A life-changing lesson learnt … but what was it again?

19 July 2017

(Reprinted from The Edge – Options pullout, 17 July 2017 issue)

Dear Kam,
What is the most scary thing that has ever happened to you?

It happened two weeks ago and I’m still trying to recover, but I don’t know if I ever will. It was a 10-minute journey into fear. It was the day my world was turned upside down, when the one thing that made my life certain and complete was taken away from me. It was the day I lost my handphone. Jeng, Jeng, Jeng!

It was a beautiful summer’s day in a remote part of rural England. I was on holiday with my mother and I didn’t have a care in the world.

Because I was on holiday, I didn’t have to worry about the usual baleful news from Malaysia, and we were in such a remote spot that I didn’t have a handphone signal anyway, so Facebook couldn’t tell me that alkalis are good for me or that the whole 1MDB thing doesn’t actually make any difference to anything. My only task was to find the next delightful hilltop vista or sweet and clear burbling stream.

Without a signal, I couldn’t get any help from my brand new 128GB iPhone 7 with its advanced new camera systems, optical image stabilisation, immersive speakers and sleek, jet-black design, so I had to rely on old-fashioned paper maps. I located our next destination on the map and we got into a car filled with carefree laughter and conversation.
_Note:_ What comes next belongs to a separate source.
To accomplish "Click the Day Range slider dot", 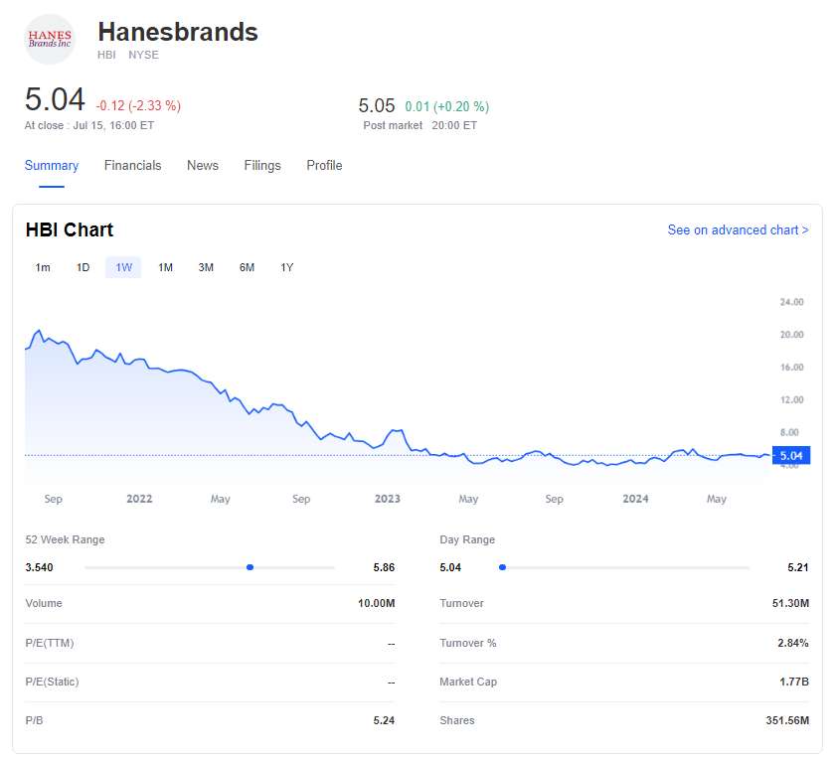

But as we were driving along, I realised that something was wrong. I was not complete, something truly important, an utterly essential part of me, was missing. I didn’t have my phone. I must have left it behind. We did a handbrake turn on a quiet country lane and I nervously measured the miles on the map as we hurtled back to the last place I had seen it.

I was suddenly without my phone and my heart was beating fast. I tried to remain calm but I thought about all those photos I had never bothered to download. Why didn’t I print them like I did in the old days with film cameras? I promised myself that if the phone was still where I left it then I would be a better person and print my photos from now on. Somebody in the car tried to calm me by saying that my photos had just gone to a better place because they were backed up into the cloud now, but does the cloud really exist? Has anyone ever seen the cloud, can science prove it’s really there? Is there really a place filled with billions of photos of what we had for lunch or is the cloud just a myth we tell ourselves?

I started thinking about all those WhatsApp messages I wanted to keep like “C U later” and “I’m running late”. Who would I be if I lost all that history? I would be nobody. I wouldn’t exist anymore.

The miles were narrowing as we charged down the road, and as I was thinking about how could I ever again get the phone number of that really helpful tow-truck guy from Cheras, because you never know when you might need a friendly tow-truck guy and my car has been making some strange noises recently. I really should call my mechanic but how can I call him if I have lost his number that is only in my phone?

In the old days I used to write down all my phone contacts in little 555 books. Why did I stop doing that? Because I bought a handphone and I didn’t need to anymore, that’s why. My emotional predicament was the handphone’s fault. I was beginning to resent my handphone. It had made me dependent. I could no longer function as an independent human being without the phone. Only the phone had all my contacts, could tell me how to get where I wanted to go, could play my music, entertain me with YouTube videos of cats being mean to dogs and presumably also make phone calls, although I’m not sure about that because I can’t remember the last time I actually used my phone to make a phone call. Do they make phone calls? I suddenly hated my phone.

The car screeched around the corner as we returned to the last place I had seen my phone. My mouth was dry but my palms were sweating. I saw the spot where I had been sitting. And lying on the ground like an abandoned child, there was my handphone. My beautiful brand new 128GB iPhone 7 with its 12 megapixel camera, Quad-LED True Tone Flash, A10 Fusion Chip and a whole bunch of other things I don’t understand. I held it in my arms, gently brushing its splash and water-resistant screen and I promised I would never abandon it again. I promised I would buy it a new cover, something really, really fancy like whatever Jho Low has for his phone. I was reunited with my phone and I was complete again. So I put it in my pocket and we drove off like nothing had happened.

But something truly important had happened and my life will never be the same again. I had learnt a valuable lesson. Siri, what’s the valuable lesson I have learnt?